(Aim of the exercise): Continue the passage about how drug-tolerant melanoma persister cells survive treatment, picking up after its final sentence.

(Page extract):
In discerning how persister cells survive through cancer treatment and continue to grow, Quaranta’s team–Quaranta Lab postdoctoral fellow Bishal Paudel, Stevenson Professor of Chemistry and chair of the Department of Chemistry John McLean, and Georgia Tech bioengineering professor Melissa Kemp–examined baseline metabolic features that “prime” melanoma cells to become drug-tolerant persisters.

“Our approach is a departure from a genetics-centered view in cancer treatment, and we hope the field will appreciate that cancer treatments need to be dynamic, as tumors often change their phenotypes,” said Paudel, the paper’s first author.

The collaborators hypothesized that the logical place to look for differences was the nutrients and energy that the cells receive during and after the BRAF gene is inhibited. Using metabolomics–the measurement of certain substances necessary for metabolism–and machine learning to classify cells, the team found the source of energy for drug-tolerant cells is centered around redox balance and NOX5, an enzyme that is elevated in melanomas resistant to treatment.

“The drug-tolerant cell’s reliance on NOX5 and redox balance for energy is akin to people turning on a generator during a power outage,” said Quaranta, who also is director of the Vanderbilt University Quantitative Systems Biology Center. “The enzyme also produces waste, like fumes emitted from a generator, that enhanced antioxidant capabilities supported by the cysteine transporter SLC7A11 help rid the cell of. Now that we understand this mechanism, the enzyme’s vulnerabilities and a delicate pathway balance, we are set up to take them down.”

“Working with single cell gene expression patterns, our group leveraged machine learning techniques to broadly understand how metabolism is wired in different cell types, and to predict that certain substances necessary for metabolism in persister cells were higher than drug-sensitive cells,” said Kemp, a Georgia Cancer Coalition Distinguished Cancer Scholar. “Using normal skin cells as a baseline and data provided by the Quaranta Lab, we can now classify cells as drug-tolerant and -sensitive, making it much more effective to study persister cells and the best way to finish them off for good.”

(Records provided):
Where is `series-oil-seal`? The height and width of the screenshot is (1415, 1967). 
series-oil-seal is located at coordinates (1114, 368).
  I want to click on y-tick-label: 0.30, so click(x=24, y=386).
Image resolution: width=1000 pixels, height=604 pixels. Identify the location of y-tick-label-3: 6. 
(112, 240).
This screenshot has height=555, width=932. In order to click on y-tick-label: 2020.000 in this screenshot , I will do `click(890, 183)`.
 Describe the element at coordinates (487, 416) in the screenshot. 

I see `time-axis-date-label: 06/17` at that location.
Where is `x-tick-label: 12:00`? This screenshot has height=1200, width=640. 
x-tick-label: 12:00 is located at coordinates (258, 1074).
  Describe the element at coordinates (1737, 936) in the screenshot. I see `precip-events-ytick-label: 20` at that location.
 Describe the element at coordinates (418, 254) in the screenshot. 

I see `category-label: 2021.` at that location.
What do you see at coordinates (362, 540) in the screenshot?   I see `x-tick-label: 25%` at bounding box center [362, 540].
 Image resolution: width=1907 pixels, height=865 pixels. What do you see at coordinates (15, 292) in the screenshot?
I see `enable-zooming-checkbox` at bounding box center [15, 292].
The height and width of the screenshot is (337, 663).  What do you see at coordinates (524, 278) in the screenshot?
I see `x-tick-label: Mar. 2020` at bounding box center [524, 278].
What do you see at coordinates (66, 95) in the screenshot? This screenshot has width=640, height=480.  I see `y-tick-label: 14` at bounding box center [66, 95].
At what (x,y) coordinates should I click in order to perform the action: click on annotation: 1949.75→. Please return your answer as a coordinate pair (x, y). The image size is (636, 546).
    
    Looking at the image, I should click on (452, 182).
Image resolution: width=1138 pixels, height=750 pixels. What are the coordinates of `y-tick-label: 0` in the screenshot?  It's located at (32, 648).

(Written response):
“Metabolomics has grown as a research field within the last decade and applying it to this research has resulted in highly impactful conclusions,” McLean said. “The difficult-to-produce data that has identified NOX5 and redox balance as the key players in a melanoma’s survival is going to change the way that the entire cancer research community thinks about curing cancer.”

While NOX5 is not present in all tumors, this redox balance framework of drug-tolerant cells may be consistent across other cancer types. The team’s next step, as it relates specifically to melanoma research, is to find the most effective tactic to go after NOX5–either by finding a way to destroy the enzyme itself or a way to inhibit the antioxidant ability of the cell. For other cancer researchers, these findings are key to helping identify enzymes that enable other cancers’ drug-tolerant persister cells in hopes of exploiting their vulnerabilities.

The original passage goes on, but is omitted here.